2018 Started with a BANG! I taught my first ever course at SLIG, co-coordinated with Kathryn Lake Hogan of Ontario, Canada. The course was “The Third Coast: Research in the Great Lakes Region.” It was a lot of fun and went very well. However, it was an intense process to prepare for such a large endeavor. Needless to say, I’m happy I did it and I’m equally happy that it’s done. And I will likely do it again in the future.
SLIG and a week of research at the FHL started this year for me, so I’m just now able to take a breath, take stock, and make plans for 2018 in terms of my speaking schedule and my own educational plans. My speaking schedule is light, which I chalk up to spending so much of my energy last year prepping for SLIG and not spending any time marketing myself or planning for 2018, with a few exceptions.
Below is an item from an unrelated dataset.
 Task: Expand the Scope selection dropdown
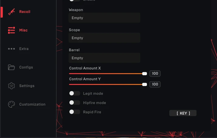[x=104, y=38]
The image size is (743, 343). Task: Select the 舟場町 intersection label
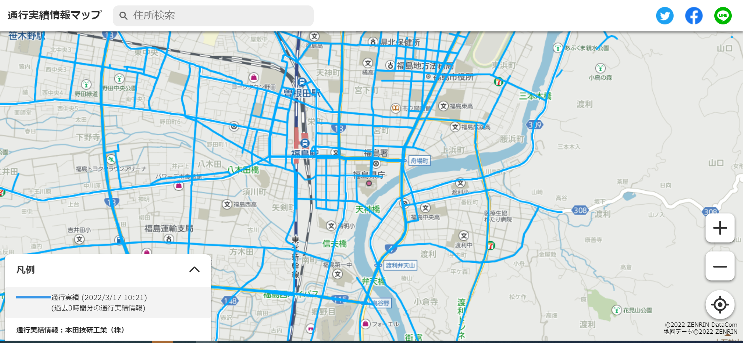(420, 160)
I’m happy to have a bit of a break, however!
Here’s where I’m planning to be this coming year:
Beginning in April, I will be facilitating a discussion group on the topic of becoming a Certified Genealogist® hosted by Jill Morelli and the Seattle Genealogical Society. (For more information email: email@example.com)
National Genealogical Society Annual Conference, Grand Rapids, Michigan, May 2-5 where I am presenting: W144 “Third Coast: How the Great Lakes Shaped America”; S423 “Casting the Net: Denominational, Ethnic, and Specialized Newspaper Research”; S456 “Using PERSI Like a Pro”
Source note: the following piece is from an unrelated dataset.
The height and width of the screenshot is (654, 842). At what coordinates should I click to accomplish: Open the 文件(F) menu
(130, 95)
International Society for British Genealogy and Family History (ISBGFH), Salt Lake City, Utah, October 15-19 where I will be taking “Researching Your Irish and Scots-Irish Ancestors” by Fintan Mullan and Gillian Hunt and my husband will be taking “Scottish Research: The Fundamentals and Beyond” with Paul Milner
There are some other items in the fall that are still materializing but this is what I have planned so far. I hope you make the investment to enhance your genealogical education plan with conferences and institutes. Nothing beats being in class with other genealogists!
And if your society is planning an all-day seminar, consider me for your speaker. I have a lot of topics to choose from. Check my Lecture Topics page for a complete list.
During 2012 I started and completed the National Genealogical Society’sAmerican Genealogy: A Home Study Course. Overall it was a great experience, taking me through many different record sets, repositories, methodologies and techniques many of whom I hadn’t fully utilized in my research. The course was very valuable to me in that it gave me a broader experience in these areas and taught me some different ways to organize and analyze my research.
The program does have a few drawbacks which I know the organization is aware of. First of all, it is all on CD. Therefore, there are no opportunities for updates to the lessons, links, etc. This did become a little frustrating when, after following the directions on the assignment, it was returned to be reworked because of a change I was unaware of. Secondly, the price was a little high for the actual return value… meaning, the grading is done by volunteers and therefore, some lessons weren’t returned for months after submitting them, which I think was pushing the limits since I did pay $475 for the graded option of the course. Third, the online list-serve was not archived, for which they had their reasons (I’m not sure I ever understood why) so if you asked a question, it may have been asked and answered a million times before. The overall tone on the list-serve was negative and after about a month, I unsubscribed because I found it challenging to read.
I attended the NGS conference in Cincinnati in May 2012, and attended a lunch-time review of upcoming changes to the program. They intend to put the course into an online format and update the lessons to match the technology of today. They gave us a preview and showed off many amazing features that will really improve this course. I think this is one of many benefits of being a member of the National Genealogical Society and I am excited to see changes and updates to the course. They didn’t have an exact timeline for this new platform so keep checking on it.